ETI – extra COVID claims lost if not made before the 31 August 2020 recon cycle

ETI – extra COVID claims lost if not made before the 31 August 2020 recon cycle

Business, Coronavirus Reliefs, Legislation

Editor’s note: We ran a number of articles in the past few months about the challenges with the Disaster Management Tax Relief Bill, the calculation of ETI and how payroll systems had struggled to keep up. We also warned about the perils of getting this wrong. In practice, it looks like many of our fears have been realised.
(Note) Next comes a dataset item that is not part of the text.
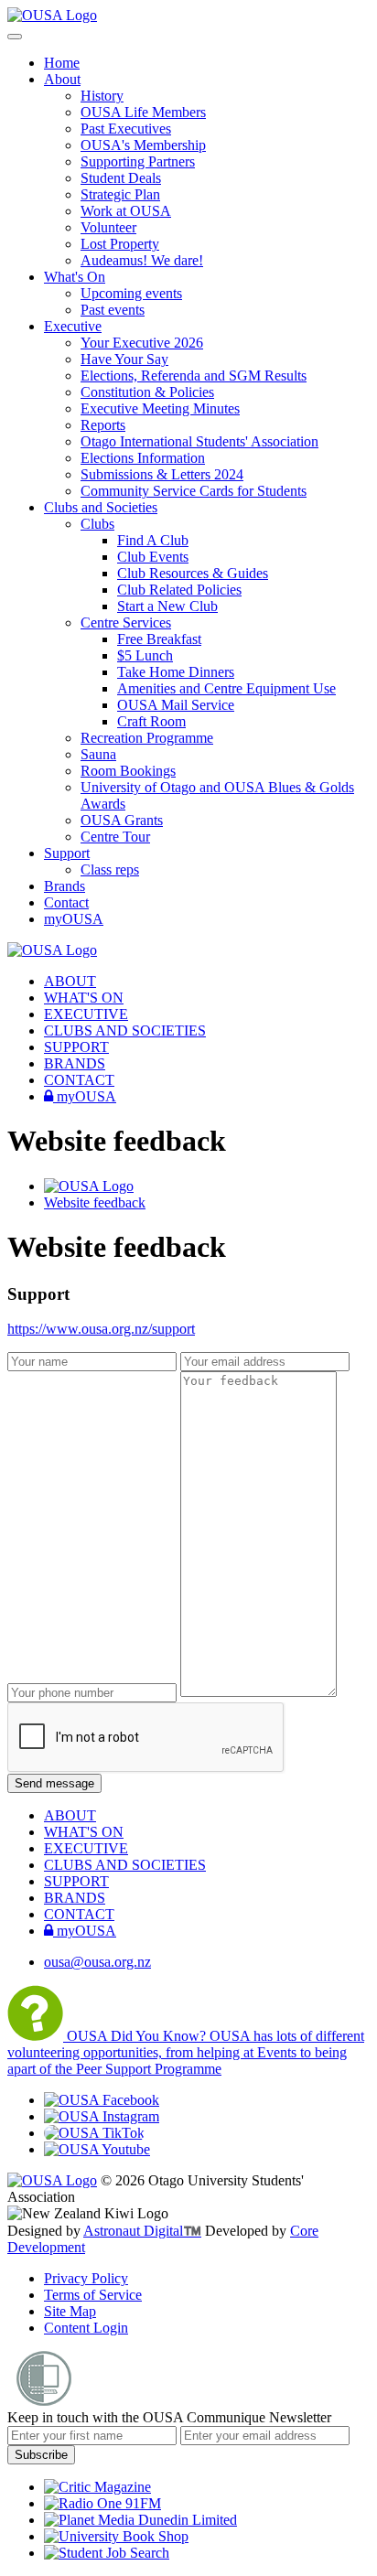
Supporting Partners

For help with ETI, please feel free to contact us.

The various releases of the Disaster Management Tax Relief Bill (DMTR Bill) put the enhanced ETI relief measures into effect for April, May, June, and July 2020. The first DMTR Bill was published on 1 April 2020 and was deemed to be effective from the same date, followed by the DMTR Bills published on 1 May and 19 May.  As far as the ETI changes are concerned, the provisions were made effective in part retrospectively to 1 April, and the balance of the changes to 1 May.

This very short timeframe, the complexity of the changes, and particularly the changes made in May that were implemented retrospectively to 1 April, put huge pressure on the shoulders of payroll suppliers and employers.  This was drawn to the attention of the authorities by the PAGSA at the time.

Employers have asked whether concessions will be granted by SARS to prevent the loss of claims where either their systems or internal processes mean the employers haven’t claimed them in time for the August 2020 EMP501 filing season.

Unfortunately, as expected, there will be no ability to claim this ETI as the legislation doesn’t allow for SARS to make a concession in this regard.



Section 9 of the Employment Tax Incentive Act provides for the roll-over of ETI totals from month to month where this was either more than the PAYE liability for the month or that were not claimed in an earlier month when the ETI was available to be claimed.

Section  9(2) allows any  excess  or  unclaimed  ETI to be rolled  forward  in months  during  which an employer  is  not  tax-compliant (i.e. the employer has not submitted returns required by any tax Act administered by SARS, or has not paid the taxes due as required by any tax Act).

Section 9(4) states that ETI totals can only be rolled forward during the 6-month tax certificate submission cycle (March to August, and September to February). Any ETI that has not been claimed at the end of the last month of each 6-month cycle (31 August and 28/29 February) is forfeited (“deemed to be nil”).

No changes were made by the DMTR Bill to sections 9(2) and 9(4) of the ETI Act.


SARS Feedback

SARS have confirmed that the above summary of ETI Act sections 9(2) and (4) is correct – all excess ETI claims that were not made via the EMP201 process by 31 August, are forfeited.

Further,  the ETI  Act  does  not allow  the  SARS  Commissioner to consider requests  to  allow increased ETI  claims  to  be made  after the  6-month  tax  certificate  submission  cycle  has  ended (31  August  and  28/29  February),  even  under  the difficult circumstances of the ETI relief period of April, May, June, and July 2020.

The SARS eFiling and e@syFile systems are aligned with section 9 and will not allow the ETI totals on the EMP501 to be increased.

However, the ETI totals on the EMP501 can be reduced, thereby increasing the PAYE liability retrospectively from the amounts declared on the EMP201 in the previous 6 months.    Penalties and interest will then be calculated on the increased PAYE liability and shown on the employer’s statement of account.

If the employer so wishes, a ‘Request for Remission’ process can be made by the employer to motivate a concession on the penalties in terms of section 218 of the Tax Administration Act. If the employer follows this route, it is best to make use of the services of a competent tax practitioner who has experience of the SARS dispute processes.